| GOAL |
Please copy out every one of the records below, keeping each line the same as it stands.

| EXERCISE INPUTS |

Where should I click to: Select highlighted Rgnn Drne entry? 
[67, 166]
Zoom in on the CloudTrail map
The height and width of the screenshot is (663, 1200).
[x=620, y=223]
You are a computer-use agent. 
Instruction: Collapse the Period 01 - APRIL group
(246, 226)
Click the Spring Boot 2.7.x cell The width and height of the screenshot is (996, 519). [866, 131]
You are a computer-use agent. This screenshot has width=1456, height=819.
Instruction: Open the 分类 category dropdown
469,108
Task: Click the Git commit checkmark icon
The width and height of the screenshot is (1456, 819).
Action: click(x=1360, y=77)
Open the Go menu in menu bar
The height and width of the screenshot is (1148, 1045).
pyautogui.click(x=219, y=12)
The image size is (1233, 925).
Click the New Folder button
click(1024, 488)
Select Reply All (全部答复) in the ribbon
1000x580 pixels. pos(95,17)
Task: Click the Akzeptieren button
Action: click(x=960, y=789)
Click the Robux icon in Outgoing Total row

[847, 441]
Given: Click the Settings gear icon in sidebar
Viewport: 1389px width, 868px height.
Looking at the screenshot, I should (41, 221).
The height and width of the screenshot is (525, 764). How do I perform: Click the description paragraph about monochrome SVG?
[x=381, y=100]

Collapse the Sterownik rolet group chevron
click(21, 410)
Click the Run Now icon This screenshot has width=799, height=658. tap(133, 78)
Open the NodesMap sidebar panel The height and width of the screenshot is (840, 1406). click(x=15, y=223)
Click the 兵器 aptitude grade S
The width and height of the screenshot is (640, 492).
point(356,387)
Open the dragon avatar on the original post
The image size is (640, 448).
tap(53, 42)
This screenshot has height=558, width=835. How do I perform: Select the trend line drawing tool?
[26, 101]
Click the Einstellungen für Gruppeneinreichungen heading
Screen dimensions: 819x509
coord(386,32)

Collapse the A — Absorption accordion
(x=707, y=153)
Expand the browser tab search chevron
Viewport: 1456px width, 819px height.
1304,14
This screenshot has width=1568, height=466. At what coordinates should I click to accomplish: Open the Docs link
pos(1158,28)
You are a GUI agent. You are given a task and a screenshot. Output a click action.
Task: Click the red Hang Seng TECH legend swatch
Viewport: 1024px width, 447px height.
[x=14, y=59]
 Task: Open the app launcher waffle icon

| EXERCISE OUTPUT |
Where should I click to: Select highlighted Rgnn Drne entry? 
[67, 166]
Zoom in on the CloudTrail map
The height and width of the screenshot is (663, 1200).
[x=620, y=223]
You are a computer-use agent. 
Instruction: Collapse the Period 01 - APRIL group
(246, 226)
Click the Spring Boot 2.7.x cell The width and height of the screenshot is (996, 519). [866, 131]
You are a computer-use agent. This screenshot has width=1456, height=819.
Instruction: Open the 分类 category dropdown
469,108
Task: Click the Git commit checkmark icon
The width and height of the screenshot is (1456, 819).
Action: click(x=1360, y=77)
Open the Go menu in menu bar
The height and width of the screenshot is (1148, 1045).
pyautogui.click(x=219, y=12)
The image size is (1233, 925).
Click the New Folder button
click(1024, 488)
Select Reply All (全部答复) in the ribbon
1000x580 pixels. pos(95,17)
Task: Click the Akzeptieren button
Action: click(x=960, y=789)
Click the Robux icon in Outgoing Total row

[847, 441]
Given: Click the Settings gear icon in sidebar
Viewport: 1389px width, 868px height.
Looking at the screenshot, I should (41, 221).
The height and width of the screenshot is (525, 764). How do I perform: Click the description paragraph about monochrome SVG?
[x=381, y=100]

Collapse the Sterownik rolet group chevron
click(21, 410)
Click the Run Now icon This screenshot has width=799, height=658. tap(133, 78)
Open the NodesMap sidebar panel The height and width of the screenshot is (840, 1406). click(x=15, y=223)
Click the 兵器 aptitude grade S
The width and height of the screenshot is (640, 492).
point(356,387)
Open the dragon avatar on the original post
The image size is (640, 448).
tap(53, 42)
This screenshot has height=558, width=835. How do I perform: Select the trend line drawing tool?
[26, 101]
Click the Einstellungen für Gruppeneinreichungen heading
Screen dimensions: 819x509
coord(386,32)

Collapse the A — Absorption accordion
(x=707, y=153)
Expand the browser tab search chevron
Viewport: 1456px width, 819px height.
1304,14
This screenshot has width=1568, height=466. At what coordinates should I click to accomplish: Open the Docs link
pos(1158,28)
You are a GUI agent. You are given a task and a screenshot. Output a click action.
Task: Click the red Hang Seng TECH legend swatch
Viewport: 1024px width, 447px height.
[x=14, y=59]
 Task: Open the app launcher waffle icon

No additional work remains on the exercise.